*** DOCUMENT SEGMENT ***

Reducing Hospital Readmissions

Hospital ReadmissionsBy Sarianne Gruber
Twitter: @subtleimpact

In October 2012, the Patient Protection and Affordable Care Act created the Hospital Readmissions Reduction Program (Section 3025), and required the Centers for Medicare & Medicaid Services (CMS) to penalize IPPS (Inpatient Prospective Payment System) hospitals with high readmission rates. The Readmission Reductions program’s purpose is to improve quality and lower costs for Medicare patients. It is intends for hospital discharge patients to be prepared for going home or going to another facility. The incentives for the program are incremental penalty deductions from all of the hospitals’ Medicare case payments. At the inception of the program, the penalty rate was up to 1% of every Medicare payment, and now in 2015, the maximum penalty rate is 3%,

Readmission Definition and Disease Entities
CMS defines a readmission as “an admission to a subsection (d) hospital within 30 days of discharge from the same or another subsection (d) hospital.” Subsection (d) hospitals, per the Social Security Act, include short term inpatient acute care hospitals (excluding critical access, psychiatric, long term care, children’s, and cancer hospitals. About 20% of Medicare patients are readmitted to a hospital within one month of discharge. And to CMS this figure is considerably high and is an indicator of lack of quality care. In fiscal year (FY) FY2013 and FY2014, penalties were based on hospital readmissions rates (excluding planned admissions) within 30 days for Acute Myocardial Infarction (AMI), Heart Failure (HF) and Pneumonia. Note, the federal fiscal year starts October 1 and goes through September 30 of the following year. In 2015, CMS is adding readmissions for Chronic Obstructive Pulmonary Disease (COPD) as well as elective Total Hip Arthroplasty (THA) and Total Knee Arthroplasty (TKA). There are no additions for 2016. In 2017, 30 day readmissions for Coronary Artery Bypass Graft (CABG) surgery will be added.

Identifying unnecessary hospital admission
The initial hospital inpatient admission for AMI, HF, or pneumonia, is termed the “index” admission. The hospital inpatient readmission (within the 30 days post the index admission) can be for any cause, and it does not have to be for the same cause as the index admission. There are two exceptions from a readmission penalty: (1) a planned readmission during the index hospital inpatient admission and (2) same day hospital inpatient readmissions for the same condition to the same hospital. Any readmission penalty is applied against the hospital where the index hospital inpatient admission occurred, and the “index” inpatient admitting hospital is liable for the penalty.

***

■ EXPLORE THE MATERIAL
a. In the hospital readmissions text, what are the answers to these questions?
(i) What is the maximum penalty rate in 2015?
(ii) Within how many days of discharge must an admission occur to count as a readmission under the CMS definition?
(iii) What term is used for the initial hospital inpatient admission for AMI, HF, or pneumonia?
b. Can you rewrite the hospital readmissions text between "Identifying unnecessary hospital" and "for the penalty.", inclusive, replacing "index hospital inpatient admission" with "initial hospital inpatient admission" wherever it occurs?

*** EXCERPTED RECORDS ***

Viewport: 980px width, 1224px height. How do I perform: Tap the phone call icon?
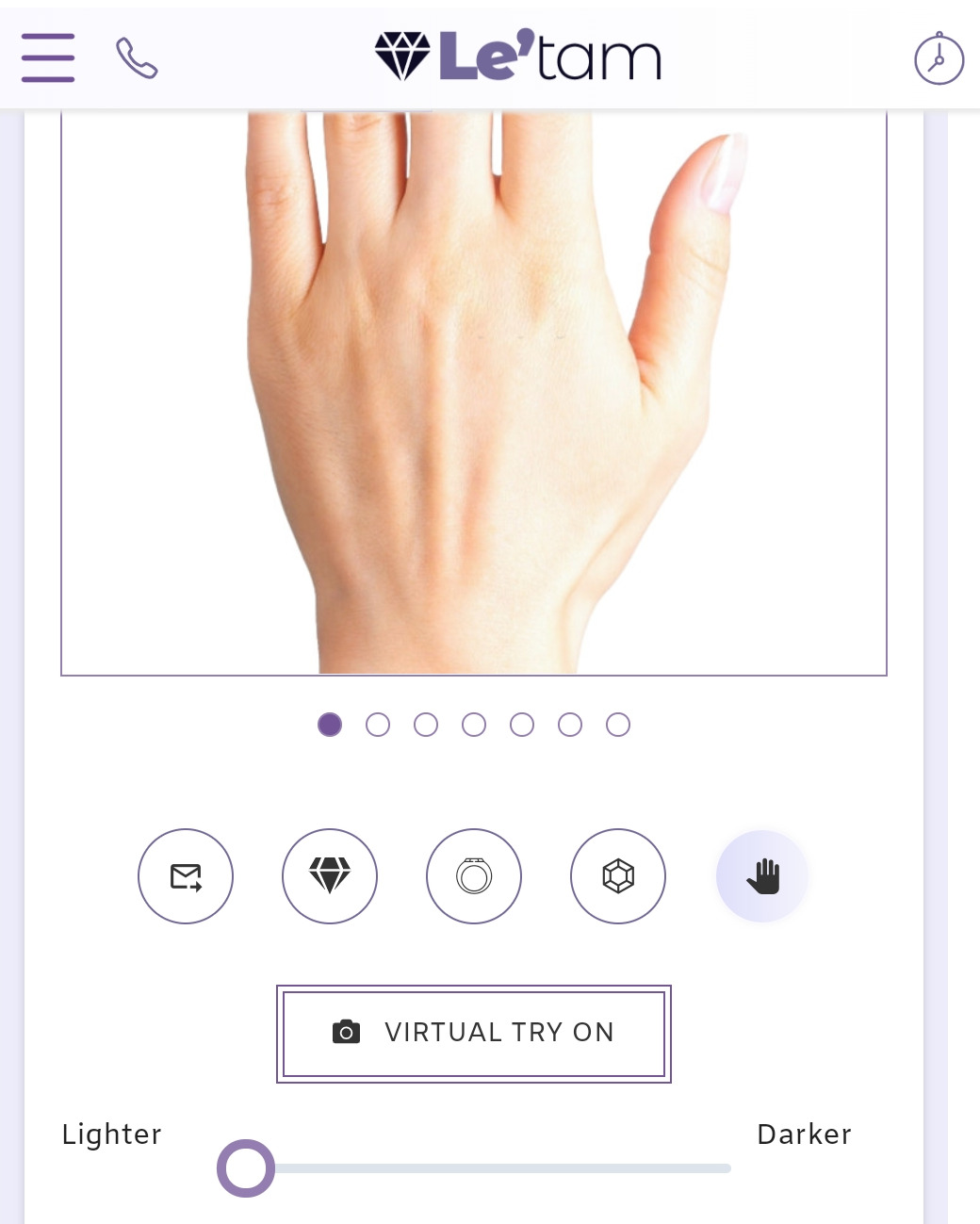137,58
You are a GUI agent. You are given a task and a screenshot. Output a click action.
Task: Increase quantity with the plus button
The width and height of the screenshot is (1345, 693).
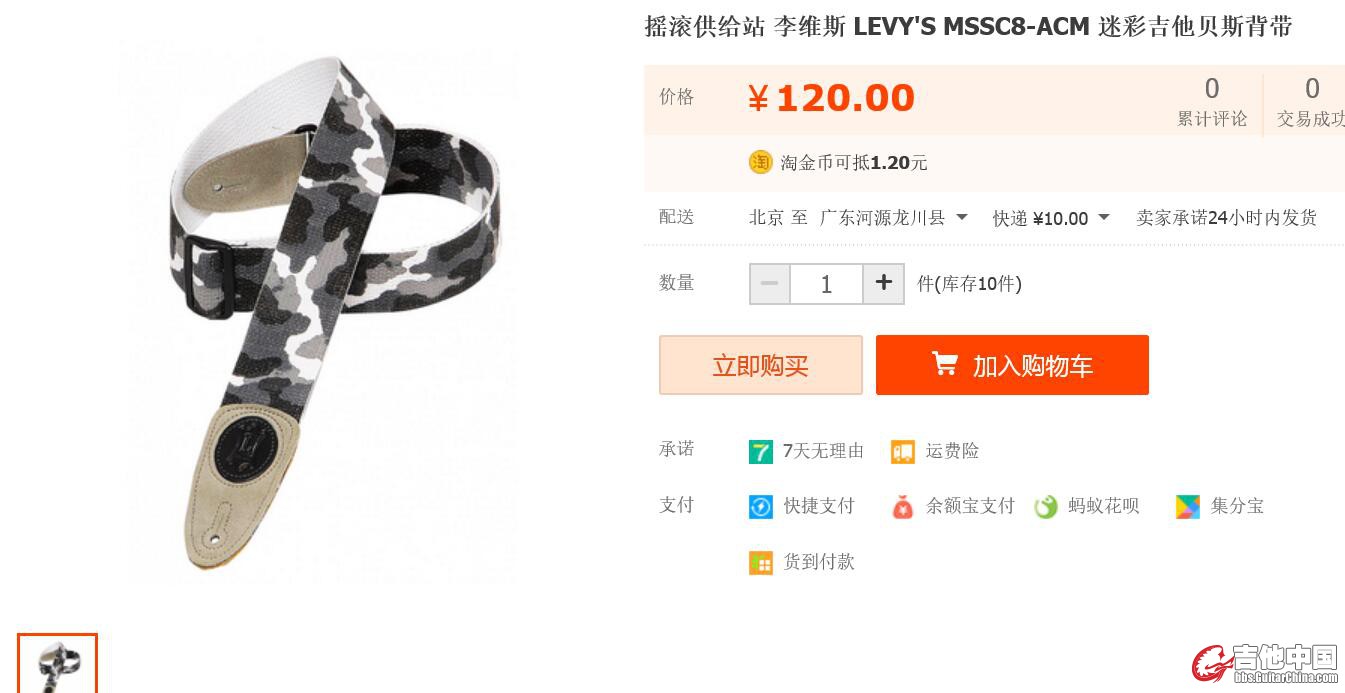[x=883, y=284]
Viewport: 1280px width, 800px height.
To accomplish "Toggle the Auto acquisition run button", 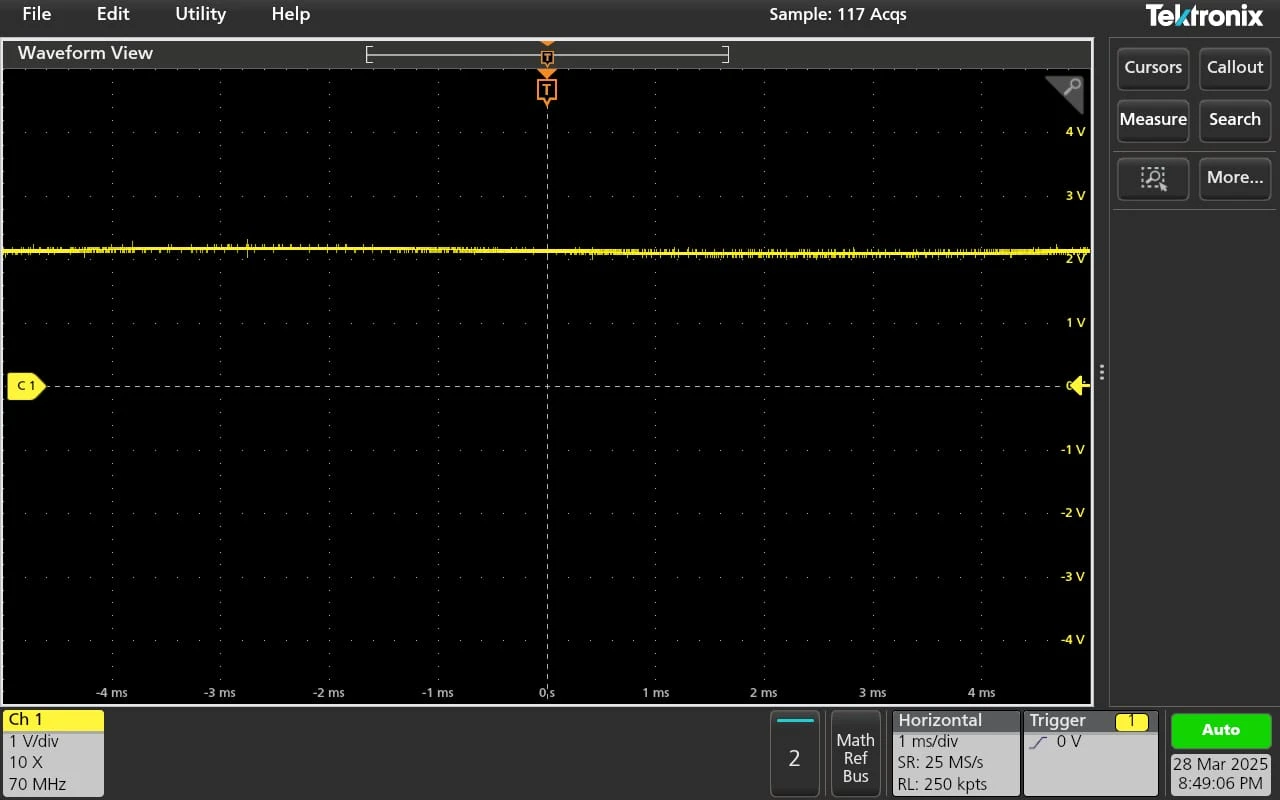I will 1220,730.
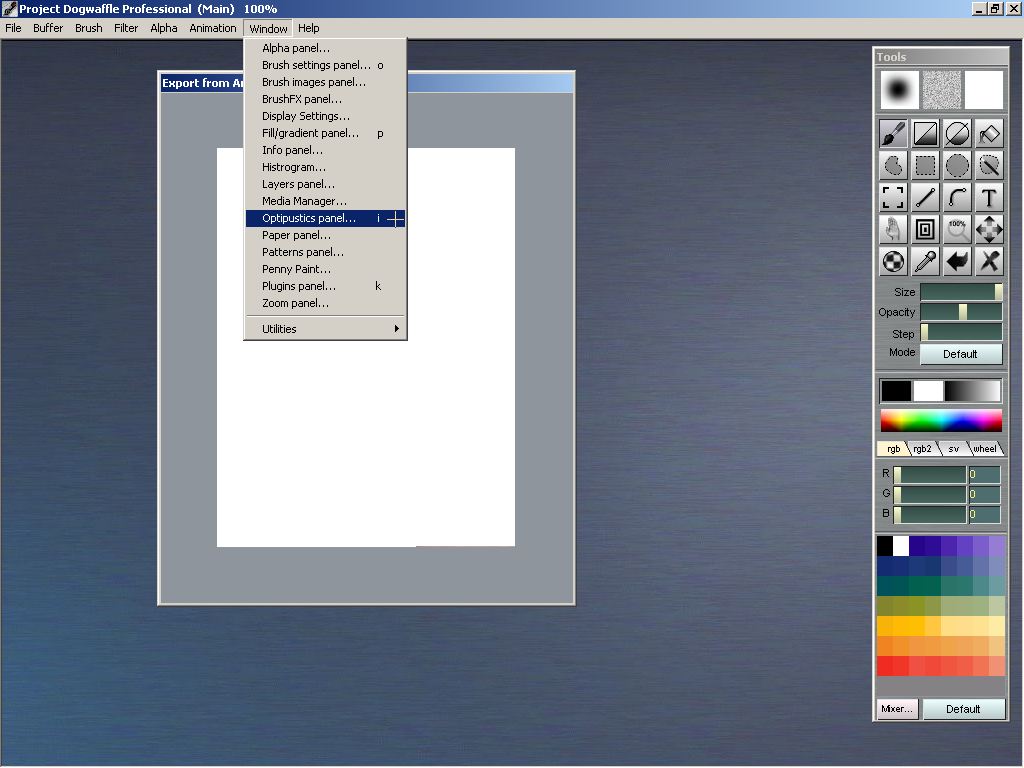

***

■ WRITTEN ANSWERS
a.
(i) 3%
(ii) 30 days
(iii) The "index" admission

b.
Identifying unnecessary hospital admission
The initial hospital inpatient admission for AMI, HF, or pneumonia, is termed the “index” admission. The hospital inpatient readmission (within the 30 days post the index admission) can be for any cause, and it does not have to be for the same cause as the index admission. There are two exceptions from a readmission penalty: (1) a planned readmission during the initial hospital inpatient admission and (2) same day hospital inpatient readmissions for the same condition to the same hospital. Any readmission penalty is applied against the hospital where the initial hospital inpatient admission occurred, and the “index” inpatient admitting hospital is liable for the penalty.